4、该方法为体外构建3D组织模型提供了一种新途径，可用于组织工程、细胞运输和药物筛选等领域。

多孔GelMA微球的具体制备步骤如下：

1、制备ATPS体系：

将8 g的聚乙二醇（PEG, 8 kDa）和8 g的右旋糖酐（Dex, 500 kDa）加入到含有84 mL无菌水的烧杯中，搅拌12小时以达到相平衡，上层为PEG富集相，下层为Dex富集相。

2、制备Alg-Ca微球（占位符）：

将1 wt%的Dex-Alg溶液加入到Dex富集相中，并将10 wt%的CaCl₂溶液加入到PEG富集相中以制备PEG-CaCl₂溶液。

通过振荡混合Dex-Alg和PEG溶液（体积比为1:3），形成Dex-Alg/PEG乳状液。

然后将乳状液注入10 wt% PEG-CaCl₂溶液中进行离子交联，形成单分散的Alg-Ca微球。

3、多孔GelMA微球的生成：

将Alg-Ca微球与GelMA前体溶液按照1:3的体积比混合，形成分散相。

用注射泵将分散相以20 μL/min的流速泵入液滴微流控装置，同时以100 μL/min的流速泵入连续相（植物油）。

在液滴生成单元中形成液滴后，通过紫外线交联固化，生成Alg-Ca/GelMA微球。

4、形成多孔结构：

用50 mM EDTA溶液螯合去除Alg-Ca微球，从而在微球内部形成多孔结构。

5、纯化与灭菌：

用PBS对生成的GelMA微球清洗3-5次以去除残留的植物油，并使用10%灭菌链霉素和青霉素PBS溶液进一步清洗。

紫外线灭菌12小时。

上述步骤确保制备的多孔GelMA微球具有优异的单分散性和良好的生物相容性，适用于3D细胞培养及组织工程应用。

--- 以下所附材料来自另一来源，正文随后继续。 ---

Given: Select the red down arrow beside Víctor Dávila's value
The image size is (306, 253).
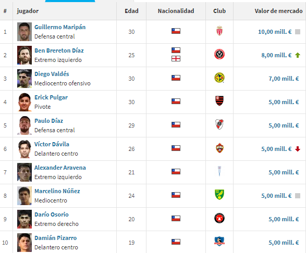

所制备的多孔GelMA微球在3D共培养模型中具有以下优势：

1、空间可控的细胞分布

GelMA微球支持异质细胞的空间分布，将不同细胞精准地封装在指定位置（例如HUVEC细胞在孔隙内，HepG2细胞在孔隙外），能够更好地模拟体内组织微环境。

2、良好的生物相容性与可定制物理特性

GelMA具有优异的生物相容性，且其孔隙结构和尺寸可以通过占位符技术灵活调整，从而适配不同细胞和组织模型需求。

3、改善营养和废物交换

多孔GelMA微球结构通过提高氧气和营养物质的扩散能力，同时促进代谢废物的排除，解决了传统非多孔微球在扩散受限方面的缺陷。

4、确保细胞增殖与活性

在3D共培养模型中，GelMA微球内部和表面提供更优越的附着与生长环境，显著提高了细胞的生长和代谢活性。

5增强功能表现

GelMA微球模型在功能蛋白分泌（如白蛋白和MRP）以及抗药性（如对DOX和CIS）方面均优于对照模型，显示出卓越的生物学功能模拟能力。

在研究中，HCC共培养模型在第7天显示出初步的血管化结构，进一步提升整体功能表现。

图1.制备多孔GelMA微球的示意图。

图2.多孔GelMA微球的特性。A1）海藻酸钙微球的光学图像。A2）海藻酸钙微球尺寸分布统计。B1）多孔GelMA微球的光学图像。B2）多孔GelMA微球尺寸分布统计。C1）多孔GelMA微球表面的SEM图像。C2）多孔GelMA微球横截面的SEM图像。D1）多孔GelMA微球对HepG2细胞的细胞毒性。D2）多孔GelMA微球对HUVEC细胞的细胞毒性。